What I’d like to say is:
Go to hell, there aren’t that many better choices in the world than me. Look around. Do yourself a favor
. But what kind of man would say that? “I should probably go. I have to drive home.”
“Yes. All right,” Selma says. “You should be careful.”
“Go to hell,” I say.
“Yes, goodbye,” Selma says—Queen Anne house, bright prospects, tidy faculty life, sailboats, leafy streets all spinning around every which way, and all suddenly gone.
I step out of the shambles into the breezy parking lot, my heart thumping like an outboard. A few slow cars cruise Route 524, though the town, here on its outer edge, lies sunk in the secular aimlessness of Sunday that Easter only worsens for the lonely of the world. And for some reason I feel stupid. The colored boy in the Trans-Am slides by, looks at me and registers no recognition, then heads on out to the nappy countryside, running the yellow light toward Point Pleasant and the beaches, more white girls on his mind. His dashboard, I can see, is covered with white fur.
How exactly did I get to here, is what I would like to know, since my usual need, when I find myself in unaccustomed environs, is to add things up, consider what forces have led me here, and to wonder if this course is typical of what I would call my life, or if it is only extraordinary and nothing to worry about.
Quo vadis
, in other words. No easy question. And at the moment I have no answers.

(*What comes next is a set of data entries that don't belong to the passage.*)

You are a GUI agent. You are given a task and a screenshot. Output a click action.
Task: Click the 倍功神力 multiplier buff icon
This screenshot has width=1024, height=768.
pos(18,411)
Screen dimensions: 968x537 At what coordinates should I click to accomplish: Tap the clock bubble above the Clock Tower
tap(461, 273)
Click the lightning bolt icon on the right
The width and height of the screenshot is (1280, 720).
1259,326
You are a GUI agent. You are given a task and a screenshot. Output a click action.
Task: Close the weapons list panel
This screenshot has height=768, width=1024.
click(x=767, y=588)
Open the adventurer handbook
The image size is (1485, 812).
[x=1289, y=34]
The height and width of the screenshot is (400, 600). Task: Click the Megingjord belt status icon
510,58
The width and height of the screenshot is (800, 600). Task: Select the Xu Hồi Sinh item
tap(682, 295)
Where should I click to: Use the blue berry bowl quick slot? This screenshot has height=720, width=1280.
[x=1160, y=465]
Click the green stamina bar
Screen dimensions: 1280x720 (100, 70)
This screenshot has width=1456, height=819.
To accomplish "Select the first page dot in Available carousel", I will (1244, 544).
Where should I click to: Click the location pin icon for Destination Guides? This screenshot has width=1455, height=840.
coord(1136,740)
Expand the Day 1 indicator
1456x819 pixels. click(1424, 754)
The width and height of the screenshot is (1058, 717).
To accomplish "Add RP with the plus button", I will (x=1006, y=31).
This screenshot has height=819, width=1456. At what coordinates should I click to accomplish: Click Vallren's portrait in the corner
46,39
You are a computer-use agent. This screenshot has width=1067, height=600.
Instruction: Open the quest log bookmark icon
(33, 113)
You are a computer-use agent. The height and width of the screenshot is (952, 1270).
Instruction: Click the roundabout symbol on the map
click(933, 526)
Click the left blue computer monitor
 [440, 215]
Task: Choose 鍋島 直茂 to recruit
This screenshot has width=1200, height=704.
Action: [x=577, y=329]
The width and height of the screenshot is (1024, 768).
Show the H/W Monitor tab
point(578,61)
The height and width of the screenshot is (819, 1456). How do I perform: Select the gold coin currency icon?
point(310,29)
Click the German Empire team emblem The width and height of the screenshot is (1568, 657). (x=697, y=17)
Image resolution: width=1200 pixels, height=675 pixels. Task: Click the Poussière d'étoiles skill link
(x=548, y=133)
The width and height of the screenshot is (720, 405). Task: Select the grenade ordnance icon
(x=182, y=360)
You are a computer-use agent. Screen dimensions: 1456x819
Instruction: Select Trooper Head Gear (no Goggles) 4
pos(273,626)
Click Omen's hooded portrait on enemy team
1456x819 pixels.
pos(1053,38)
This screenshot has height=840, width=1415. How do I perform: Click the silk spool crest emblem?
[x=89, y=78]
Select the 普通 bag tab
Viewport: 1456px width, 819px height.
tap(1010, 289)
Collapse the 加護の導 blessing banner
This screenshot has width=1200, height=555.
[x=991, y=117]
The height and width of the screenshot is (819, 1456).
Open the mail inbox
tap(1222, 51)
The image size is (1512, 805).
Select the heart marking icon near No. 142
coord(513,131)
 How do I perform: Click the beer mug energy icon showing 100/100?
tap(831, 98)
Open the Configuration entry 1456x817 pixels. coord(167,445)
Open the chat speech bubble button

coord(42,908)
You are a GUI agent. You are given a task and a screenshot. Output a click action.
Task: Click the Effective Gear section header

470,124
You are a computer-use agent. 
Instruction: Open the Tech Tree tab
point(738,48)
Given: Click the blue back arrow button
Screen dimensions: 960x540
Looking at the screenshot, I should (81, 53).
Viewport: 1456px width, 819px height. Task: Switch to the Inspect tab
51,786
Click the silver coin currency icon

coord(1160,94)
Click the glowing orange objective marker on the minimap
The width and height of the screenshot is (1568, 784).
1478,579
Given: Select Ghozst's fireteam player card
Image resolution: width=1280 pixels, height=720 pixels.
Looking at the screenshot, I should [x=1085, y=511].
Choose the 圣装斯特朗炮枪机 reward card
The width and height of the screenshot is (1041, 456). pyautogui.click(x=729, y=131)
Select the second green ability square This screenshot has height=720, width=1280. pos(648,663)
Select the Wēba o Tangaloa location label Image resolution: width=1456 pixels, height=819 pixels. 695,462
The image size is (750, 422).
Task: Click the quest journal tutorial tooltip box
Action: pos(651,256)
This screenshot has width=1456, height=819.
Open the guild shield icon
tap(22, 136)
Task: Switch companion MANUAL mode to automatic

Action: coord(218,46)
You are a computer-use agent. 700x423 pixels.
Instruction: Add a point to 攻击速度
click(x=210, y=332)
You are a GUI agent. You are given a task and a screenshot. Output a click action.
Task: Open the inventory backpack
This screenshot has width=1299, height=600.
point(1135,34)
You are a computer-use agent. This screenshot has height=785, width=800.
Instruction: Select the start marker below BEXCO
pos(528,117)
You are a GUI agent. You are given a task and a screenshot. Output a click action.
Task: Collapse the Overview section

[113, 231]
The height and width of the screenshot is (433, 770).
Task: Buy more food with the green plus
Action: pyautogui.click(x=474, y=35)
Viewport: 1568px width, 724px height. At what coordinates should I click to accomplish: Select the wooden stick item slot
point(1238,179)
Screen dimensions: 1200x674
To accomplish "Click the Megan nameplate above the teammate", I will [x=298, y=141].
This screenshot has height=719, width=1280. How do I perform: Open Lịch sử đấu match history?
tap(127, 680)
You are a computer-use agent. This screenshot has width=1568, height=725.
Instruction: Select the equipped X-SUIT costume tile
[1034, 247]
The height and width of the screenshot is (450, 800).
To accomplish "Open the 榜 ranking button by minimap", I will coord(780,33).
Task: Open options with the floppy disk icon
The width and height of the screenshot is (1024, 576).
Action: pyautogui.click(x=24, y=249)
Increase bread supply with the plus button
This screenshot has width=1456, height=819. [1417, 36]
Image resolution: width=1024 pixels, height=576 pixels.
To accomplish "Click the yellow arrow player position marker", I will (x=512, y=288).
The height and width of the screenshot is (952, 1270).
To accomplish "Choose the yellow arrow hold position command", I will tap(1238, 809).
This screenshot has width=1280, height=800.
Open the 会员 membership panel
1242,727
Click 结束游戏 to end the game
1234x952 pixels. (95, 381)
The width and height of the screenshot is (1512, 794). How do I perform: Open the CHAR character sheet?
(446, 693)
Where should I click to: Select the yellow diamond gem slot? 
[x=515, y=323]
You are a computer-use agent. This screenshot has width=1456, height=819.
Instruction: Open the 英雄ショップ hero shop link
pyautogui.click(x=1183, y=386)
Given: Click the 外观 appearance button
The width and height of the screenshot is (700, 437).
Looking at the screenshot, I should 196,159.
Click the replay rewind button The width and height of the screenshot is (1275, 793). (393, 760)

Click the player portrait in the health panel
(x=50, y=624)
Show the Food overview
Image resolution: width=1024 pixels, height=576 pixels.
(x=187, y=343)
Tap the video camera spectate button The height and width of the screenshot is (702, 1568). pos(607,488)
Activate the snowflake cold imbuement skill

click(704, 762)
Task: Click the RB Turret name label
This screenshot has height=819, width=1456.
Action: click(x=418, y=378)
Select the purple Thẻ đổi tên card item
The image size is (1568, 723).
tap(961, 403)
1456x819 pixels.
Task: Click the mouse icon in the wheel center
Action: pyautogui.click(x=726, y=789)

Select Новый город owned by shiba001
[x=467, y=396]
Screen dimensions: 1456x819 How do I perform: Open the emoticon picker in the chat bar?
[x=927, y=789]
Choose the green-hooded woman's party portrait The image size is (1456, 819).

“Ahnnn, you aren’t dead, are ya?” A voice speaks to me.
I turn and am facing a thin, sallow-faced girl with vaguely spavinous hips. Her sleeveless T-shirt has a rock group’s name, THE BLOODCOUNTS, stenciled on its flat front, her pink jeans pronounce all out of happy proportion the bone-spread of her hips. She is the carhop from Ground Zero Burg, the girl who gives men the finger. She has come to get a first-hand look at me.